▶ [Records provided]:
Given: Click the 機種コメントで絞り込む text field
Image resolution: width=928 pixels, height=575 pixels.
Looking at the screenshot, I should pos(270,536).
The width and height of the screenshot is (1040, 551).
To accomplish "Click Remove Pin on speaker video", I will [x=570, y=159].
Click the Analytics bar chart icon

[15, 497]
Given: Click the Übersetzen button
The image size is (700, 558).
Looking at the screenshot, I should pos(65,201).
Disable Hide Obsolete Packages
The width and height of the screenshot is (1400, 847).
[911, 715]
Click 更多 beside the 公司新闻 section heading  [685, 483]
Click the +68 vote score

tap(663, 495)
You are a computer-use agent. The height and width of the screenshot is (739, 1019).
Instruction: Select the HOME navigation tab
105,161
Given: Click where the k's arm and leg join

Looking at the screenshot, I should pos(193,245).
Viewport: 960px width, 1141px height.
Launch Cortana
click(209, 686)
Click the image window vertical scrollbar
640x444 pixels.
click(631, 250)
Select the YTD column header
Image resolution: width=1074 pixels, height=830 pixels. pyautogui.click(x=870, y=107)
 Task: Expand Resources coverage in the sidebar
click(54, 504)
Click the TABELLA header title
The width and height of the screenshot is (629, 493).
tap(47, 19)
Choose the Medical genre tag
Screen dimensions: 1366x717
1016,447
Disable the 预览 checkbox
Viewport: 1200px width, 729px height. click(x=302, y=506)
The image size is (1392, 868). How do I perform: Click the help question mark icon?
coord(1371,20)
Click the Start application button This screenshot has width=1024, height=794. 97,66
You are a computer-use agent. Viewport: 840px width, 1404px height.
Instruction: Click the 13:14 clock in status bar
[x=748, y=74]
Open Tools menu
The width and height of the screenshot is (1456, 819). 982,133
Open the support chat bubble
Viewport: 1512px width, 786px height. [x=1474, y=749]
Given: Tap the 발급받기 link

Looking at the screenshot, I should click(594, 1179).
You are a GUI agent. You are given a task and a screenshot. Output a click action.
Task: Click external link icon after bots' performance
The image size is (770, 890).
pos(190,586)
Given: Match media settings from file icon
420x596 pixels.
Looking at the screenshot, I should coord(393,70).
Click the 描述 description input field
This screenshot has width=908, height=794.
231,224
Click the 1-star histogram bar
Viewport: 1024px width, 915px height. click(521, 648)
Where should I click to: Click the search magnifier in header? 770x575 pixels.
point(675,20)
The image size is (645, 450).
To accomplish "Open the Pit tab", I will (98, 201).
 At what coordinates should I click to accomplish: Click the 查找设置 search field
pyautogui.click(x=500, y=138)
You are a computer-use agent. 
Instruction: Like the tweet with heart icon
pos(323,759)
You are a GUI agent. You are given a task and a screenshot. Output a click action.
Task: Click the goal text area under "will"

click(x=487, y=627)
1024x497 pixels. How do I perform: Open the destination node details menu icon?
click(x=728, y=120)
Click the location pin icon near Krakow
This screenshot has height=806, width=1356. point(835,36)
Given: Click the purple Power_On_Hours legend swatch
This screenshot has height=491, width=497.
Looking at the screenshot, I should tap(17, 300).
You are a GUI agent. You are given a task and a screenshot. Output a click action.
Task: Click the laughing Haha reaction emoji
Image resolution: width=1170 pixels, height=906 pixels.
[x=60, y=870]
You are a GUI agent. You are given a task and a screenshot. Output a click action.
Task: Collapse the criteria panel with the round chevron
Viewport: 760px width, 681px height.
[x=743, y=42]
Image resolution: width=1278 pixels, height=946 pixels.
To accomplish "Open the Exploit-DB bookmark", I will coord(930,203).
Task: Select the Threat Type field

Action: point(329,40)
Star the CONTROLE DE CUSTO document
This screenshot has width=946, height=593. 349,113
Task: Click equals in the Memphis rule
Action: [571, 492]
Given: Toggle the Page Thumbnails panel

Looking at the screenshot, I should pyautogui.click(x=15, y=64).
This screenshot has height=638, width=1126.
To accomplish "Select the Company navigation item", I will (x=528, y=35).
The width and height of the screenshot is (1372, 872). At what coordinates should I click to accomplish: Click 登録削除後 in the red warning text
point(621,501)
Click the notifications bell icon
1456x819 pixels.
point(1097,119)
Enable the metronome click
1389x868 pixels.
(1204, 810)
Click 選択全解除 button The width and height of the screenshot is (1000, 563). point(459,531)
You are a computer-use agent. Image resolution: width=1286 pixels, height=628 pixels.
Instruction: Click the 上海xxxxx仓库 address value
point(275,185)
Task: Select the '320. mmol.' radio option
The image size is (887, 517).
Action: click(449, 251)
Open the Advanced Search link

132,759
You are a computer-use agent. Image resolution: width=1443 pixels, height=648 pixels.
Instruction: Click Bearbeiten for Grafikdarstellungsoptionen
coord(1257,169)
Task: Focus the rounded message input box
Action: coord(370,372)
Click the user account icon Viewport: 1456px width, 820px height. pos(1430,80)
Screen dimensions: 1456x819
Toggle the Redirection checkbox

▶ [Instructions for the task]: To complete the exercise, print all of the entries exactly.

▶ [Your response]:
Given: Click the 機種コメントで絞り込む text field
Image resolution: width=928 pixels, height=575 pixels.
Looking at the screenshot, I should pos(270,536).
The width and height of the screenshot is (1040, 551).
To accomplish "Click Remove Pin on speaker video", I will [x=570, y=159].
Click the Analytics bar chart icon

[15, 497]
Given: Click the Übersetzen button
The image size is (700, 558).
Looking at the screenshot, I should pos(65,201).
Disable Hide Obsolete Packages
The width and height of the screenshot is (1400, 847).
[911, 715]
Click 更多 beside the 公司新闻 section heading  [685, 483]
Click the +68 vote score

tap(663, 495)
You are a computer-use agent. The height and width of the screenshot is (739, 1019).
Instruction: Select the HOME navigation tab
105,161
Given: Click where the k's arm and leg join

Looking at the screenshot, I should pos(193,245).
Viewport: 960px width, 1141px height.
Launch Cortana
click(209, 686)
Click the image window vertical scrollbar
640x444 pixels.
click(631, 250)
Select the YTD column header
Image resolution: width=1074 pixels, height=830 pixels. pyautogui.click(x=870, y=107)
 Task: Expand Resources coverage in the sidebar
click(54, 504)
Click the TABELLA header title
The width and height of the screenshot is (629, 493).
tap(47, 19)
Choose the Medical genre tag
Screen dimensions: 1366x717
1016,447
Disable the 预览 checkbox
Viewport: 1200px width, 729px height. click(x=302, y=506)
The image size is (1392, 868). How do I perform: Click the help question mark icon?
coord(1371,20)
Click the Start application button This screenshot has width=1024, height=794. 97,66
You are a computer-use agent. Viewport: 840px width, 1404px height.
Instruction: Click the 13:14 clock in status bar
[x=748, y=74]
Open Tools menu
The width and height of the screenshot is (1456, 819). 982,133
Open the support chat bubble
Viewport: 1512px width, 786px height. [x=1474, y=749]
Given: Tap the 발급받기 link

Looking at the screenshot, I should click(594, 1179).
You are a GUI agent. You are given a task and a screenshot. Output a click action.
Task: Click external link icon after bots' performance
The image size is (770, 890).
pos(190,586)
Given: Match media settings from file icon
420x596 pixels.
Looking at the screenshot, I should coord(393,70).
Click the 描述 description input field
This screenshot has width=908, height=794.
231,224
Click the 1-star histogram bar
Viewport: 1024px width, 915px height. click(521, 648)
Where should I click to: Click the search magnifier in header? 770x575 pixels.
point(675,20)
The image size is (645, 450).
To accomplish "Open the Pit tab", I will (98, 201).
 At what coordinates should I click to accomplish: Click the 查找设置 search field
pyautogui.click(x=500, y=138)
You are a computer-use agent. 
Instruction: Like the tweet with heart icon
pos(323,759)
You are a GUI agent. You are given a task and a screenshot. Output a click action.
Task: Click the goal text area under "will"

click(x=487, y=627)
1024x497 pixels. How do I perform: Open the destination node details menu icon?
click(x=728, y=120)
Click the location pin icon near Krakow
This screenshot has height=806, width=1356. point(835,36)
Given: Click the purple Power_On_Hours legend swatch
This screenshot has height=491, width=497.
Looking at the screenshot, I should tap(17, 300).
You are a GUI agent. You are given a task and a screenshot. Output a click action.
Task: Click the laughing Haha reaction emoji
Image resolution: width=1170 pixels, height=906 pixels.
[x=60, y=870]
You are a GUI agent. You are given a task and a screenshot. Output a click action.
Task: Collapse the criteria panel with the round chevron
Viewport: 760px width, 681px height.
[x=743, y=42]
Image resolution: width=1278 pixels, height=946 pixels.
To accomplish "Open the Exploit-DB bookmark", I will coord(930,203).
Task: Select the Threat Type field

Action: point(329,40)
Star the CONTROLE DE CUSTO document
This screenshot has width=946, height=593. 349,113
Task: Click equals in the Memphis rule
Action: [571, 492]
Given: Toggle the Page Thumbnails panel

Looking at the screenshot, I should pyautogui.click(x=15, y=64).
This screenshot has height=638, width=1126.
To accomplish "Select the Company navigation item", I will (x=528, y=35).
The width and height of the screenshot is (1372, 872). At what coordinates should I click to accomplish: Click 登録削除後 in the red warning text
point(621,501)
Click the notifications bell icon
1456x819 pixels.
point(1097,119)
Enable the metronome click
1389x868 pixels.
(1204, 810)
Click 選択全解除 button The width and height of the screenshot is (1000, 563). point(459,531)
You are a computer-use agent. Image resolution: width=1286 pixels, height=628 pixels.
Instruction: Click the 上海xxxxx仓库 address value
point(275,185)
Task: Select the '320. mmol.' radio option
The image size is (887, 517).
Action: click(449, 251)
Open the Advanced Search link

132,759
You are a computer-use agent. Image resolution: width=1443 pixels, height=648 pixels.
Instruction: Click Bearbeiten for Grafikdarstellungsoptionen
coord(1257,169)
Task: Focus the rounded message input box
Action: coord(370,372)
Click the user account icon Viewport: 1456px width, 820px height. pos(1430,80)
Screen dimensions: 1456x819
Toggle the Redirection checkbox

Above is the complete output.